TASK DESCRIPTION:
Each line below from the line with "This screenshot has width=636, height=473." to the line with "You are a computer-use agent. This" must be copied exactly, including those two, and no picture may appear in the copy.

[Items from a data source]
● ● ● ● ●
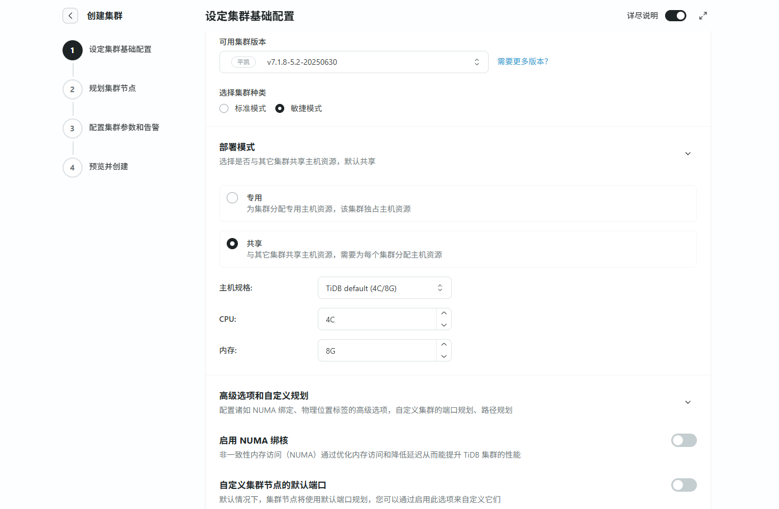Collapse the 高级选项和自定义规划 section
Viewport: 779px width, 509px height.
click(688, 402)
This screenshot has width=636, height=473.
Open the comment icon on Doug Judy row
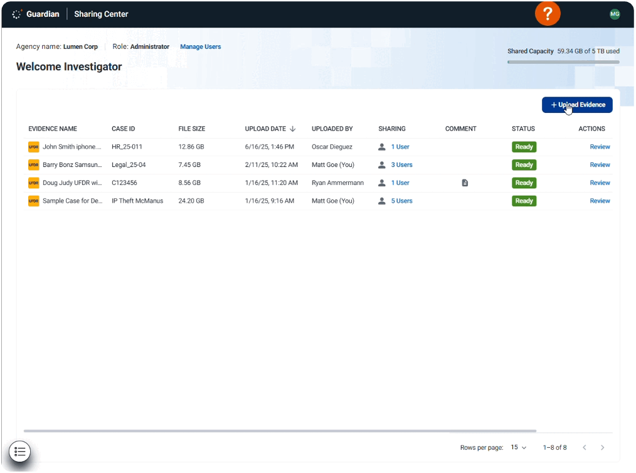coord(465,183)
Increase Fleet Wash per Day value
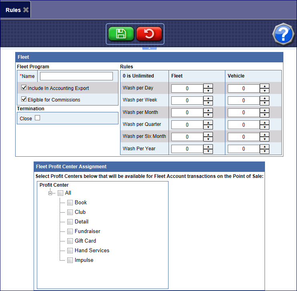The width and height of the screenshot is (297, 291). (208, 86)
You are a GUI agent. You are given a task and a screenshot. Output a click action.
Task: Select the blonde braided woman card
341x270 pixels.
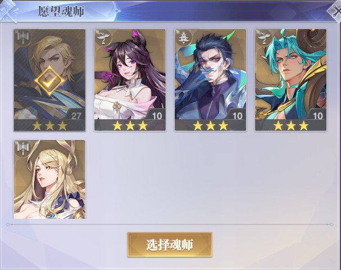(x=49, y=179)
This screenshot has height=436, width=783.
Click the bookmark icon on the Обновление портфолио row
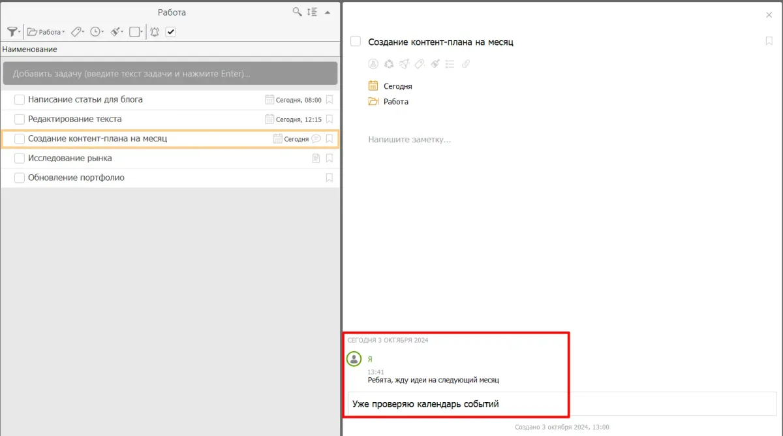click(330, 178)
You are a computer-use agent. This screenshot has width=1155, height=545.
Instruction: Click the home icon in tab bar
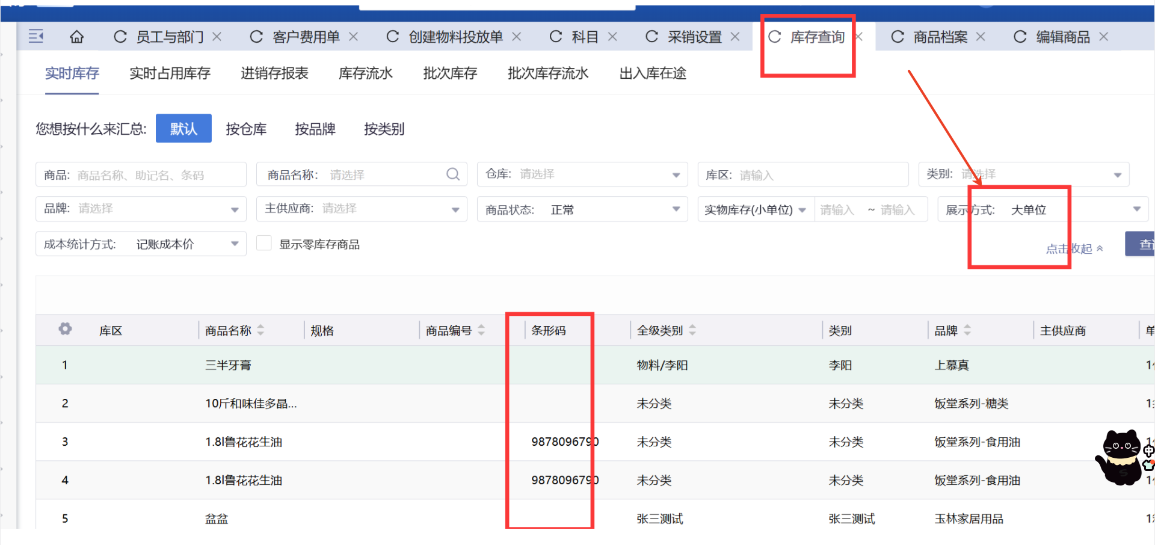pos(76,37)
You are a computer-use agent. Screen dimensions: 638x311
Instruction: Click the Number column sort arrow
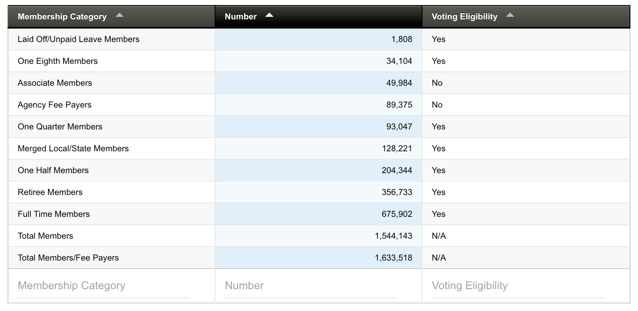[269, 16]
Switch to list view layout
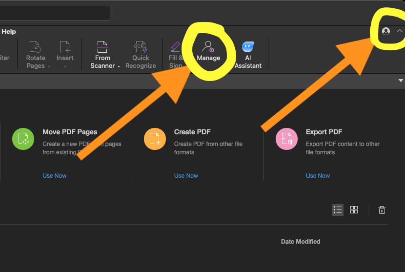The image size is (405, 272). click(338, 210)
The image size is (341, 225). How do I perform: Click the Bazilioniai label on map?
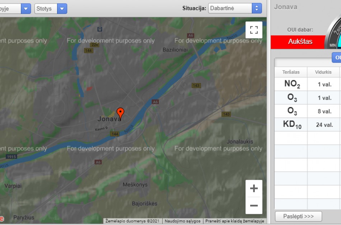(x=175, y=50)
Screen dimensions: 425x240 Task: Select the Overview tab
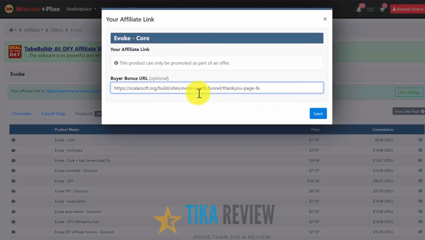click(22, 113)
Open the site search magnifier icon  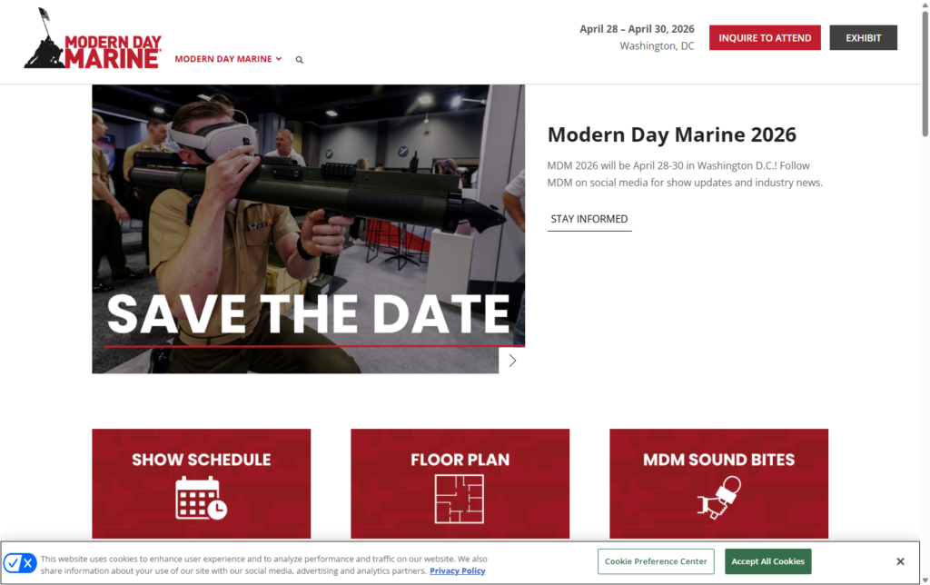299,60
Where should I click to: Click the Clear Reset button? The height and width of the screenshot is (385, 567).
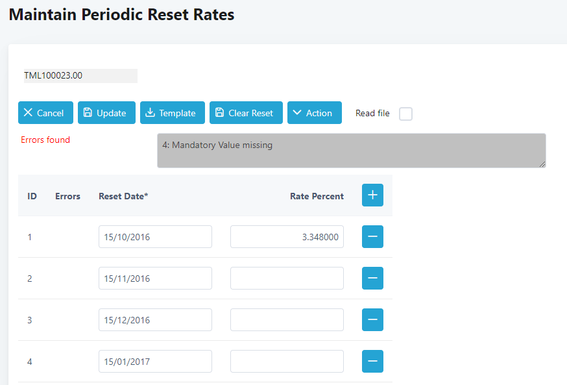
● ● ● ● ●
REPLY:
This screenshot has width=636, height=473.
Open the comment icon on Doug Judy row
coord(465,183)
Increase Fleet Wash per Day value
The width and height of the screenshot is (297, 291). (208, 86)
You are a GUI agent. You are given a task and a screenshot. Output a click action.
Task: Select the blonde braided woman card
341x270 pixels.
(x=49, y=179)
This screenshot has height=436, width=783.
Click the bookmark icon on the Обновление портфолио row
click(330, 178)
You are a computer-use agent. This screenshot has width=1155, height=545.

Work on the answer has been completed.